» GIVEN PASSAGE

__________

MANIAC presents Rather Be Dead than Cool, a program presenting the early work of four emerging artists from the San Francisco Bay Area. Working in diverse, yet traditional (by contemporary measure) mediums ranging from painting, drawing, and installation, the development of these four young artists from the Bay Area offer an illumination and specific message of personal interiority to the overly abundant flash and brass of the current contemporary art world as the public has come to know it over the most recent years.

With 2007 hosting the largest numbers of art fairs in history, the notion of the contemporary art world has taken on a new definition in terms of being the most assessable (physically and visually) and the most inaccessible (origin and context) at the same time. The current-contemporary art world's strong linage to themes of instantaneous visual gratification (design friendly, fashion savvy) has lent a particular 'gloss' or 'glitter' to the contemporary art world that has multiplied quantity over quality in certain circumstances, and presented quandaries regarding the definition and relevance of fine art in the 21st Century. Compounding the message of the contemporary art world reaching a breaking point of saturation is the noticeable move away from the celebrity of the current contemporary art world by early-emerging artists for a further internalization working with conscious and personal content matter.

__________

» TO DO
1) Summarize the passage on Rather Be Dead than Cool in two sentences.
2) Write a continuation of the passage on Rather Be Dead than Cool, beginning right after its final sentence.

» COLLECTED MATERIAL

__________

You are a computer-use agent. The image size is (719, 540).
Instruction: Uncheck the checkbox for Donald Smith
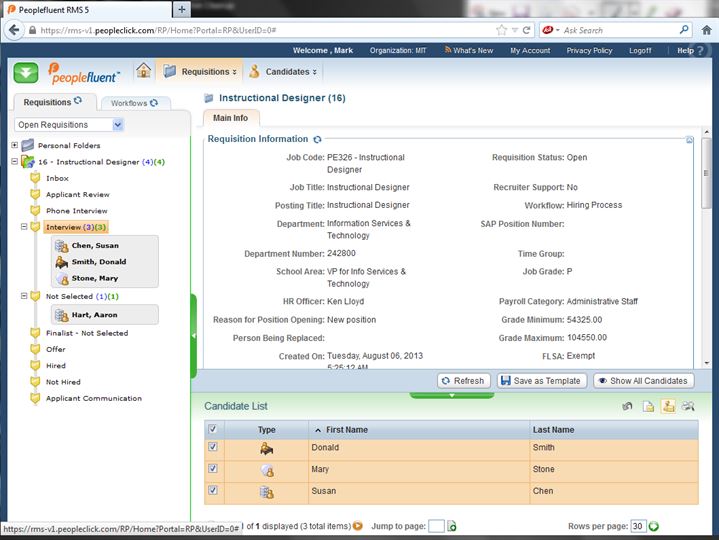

__________

» RESULTS OF THE EXERCISE
1) MANIAC presents Rather Be Dead than Cool, a program of early work by four emerging San Francisco Bay Area artists working in painting, drawing, and installation, whose development offers a message of personal interiority in contrast to the flash and brass of the current contemporary art world. With 2007 hosting the largest number of art fairs in history, that art world has taken on a gloss that has sometimes multiplied quantity over quality and raised questions about the definition and relevance of fine art, while early-emerging artists are moving away from its celebrity toward conscious and personal content.

2)
Using pop cultural icons of a near nature to represent a darker personal interiority, Justin Olerud and Sam Snowden both revive stills from early 80s punk concerts and late 70s cult videos through painting and large scale ink drawings to infer the development of memory and obscured cultural symbolism in the Western world through the eyes of emerging artists working from a post-Generation X point of view (otherwise classified as Generation Y), reclaiming elements of grunge, alluding to the cultural hallmark of the past thirty years.

Justin Olerud presents a body of work based primarily from captured VHS stills of the 1979 movie Over the Edge depicting suburban teenagers using excessive drugs and alcohol in rebellion over losing a recreational center in their desolate, quiet suburban town to suggest the culture of gender-crossing in the late 70s. Sam Snowden's paintings and various drawings feature concert scenes from the seminal political punk underground band Black Flag, portraitures of Vanilla Ice, and mug shots of OJ Simpson during his 1995 high profile court proceedings. Kristina Grindle's large scale ink drawings create concurrent worlds for the personal emblematic and the natural by redeveloping images of herself in reverse gender roles, garnished with elements of mannerist styled amphibians and flora, embossed peace signs, and associated embellishments. Sean Monaghan's 'Flag of Pit Stains' installation/performance piece is a flag comprised of armpit stained T-Shirts worn obsessively by participants over a long period of time. Monaghan's work is informed by a grunge aesthetic and his bio is stolen from early Nirvana press kits.

The opening night for Rather Be Dead than Cool will host a participatory wall installation designed by Indhira Rojas. Participants will be encouraged to reformat the title of the exhibition title on paper with their take on the current contemporary art world and add it to the wall.